O Hotel Neto depois passou para um senhor de Torres Vedras, o nome varreu-se-me. Foi ainda uns anos bons diretor do Hockey Clube de Sintra, tinha esposa e filha, muito bonitas, qualquer delas, a filha ainda andou a estudar no Externato Académico de Sintra. O negócio começou a decair, e com a perspetiva da construção do Tivoli, ele vendeu o recheio, (ainda lhe comprei uma cama de ferro muito bonita), e saíram de Sintra, perdi-lhes o rasto, era boa gente. 

Não sou do tempo do Hotel Costa, esteve sempre fechado, até ir para lá o Turismo, tinha lá um casal de caseiros, com a sua filha, a Nazaré.
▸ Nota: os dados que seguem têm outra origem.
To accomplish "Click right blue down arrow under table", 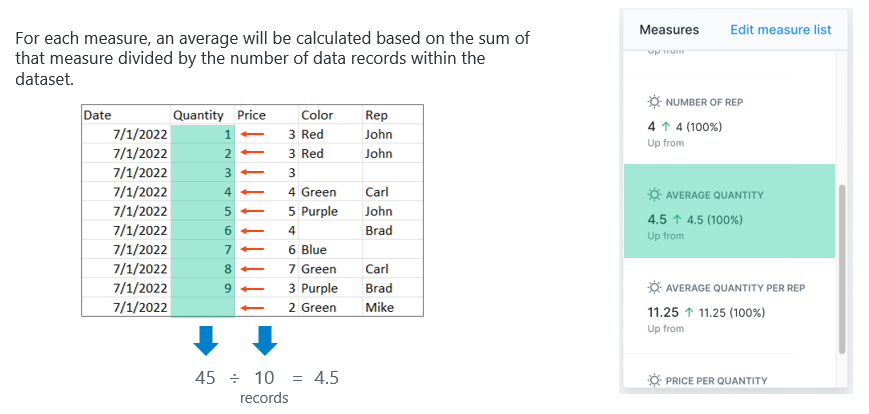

O pai amanhava umas hortas na Mata do Carago, donde vinham todos os produtos hortícolas, criavam galinhas e coelhos e um porquinho, para se governarem, Deviam passar um frio de morrer dentro daquele “mausoléu” sem aquecimento, e até duvido que tivessem luz.. 

As minhas origens, estão ligadas por parte do meu pai também a um Hotel, pois a minha avó paterna, veio da região do Cadaval (Rocha Forte), região hoje da Pera Rocha, trabalhar para o então designado Grande Hotel Vítor, aí conheceu o meu avô Zé Caetano dos Santos (Zé Borralho), e fizeram uma prole de oito filhos. É obra, bolas!... 

Hoje em Sintra está-se mais bem servido de hotéis, a oferta é boa, a procura também foi, mas o micróbio deu cabo disto tudo.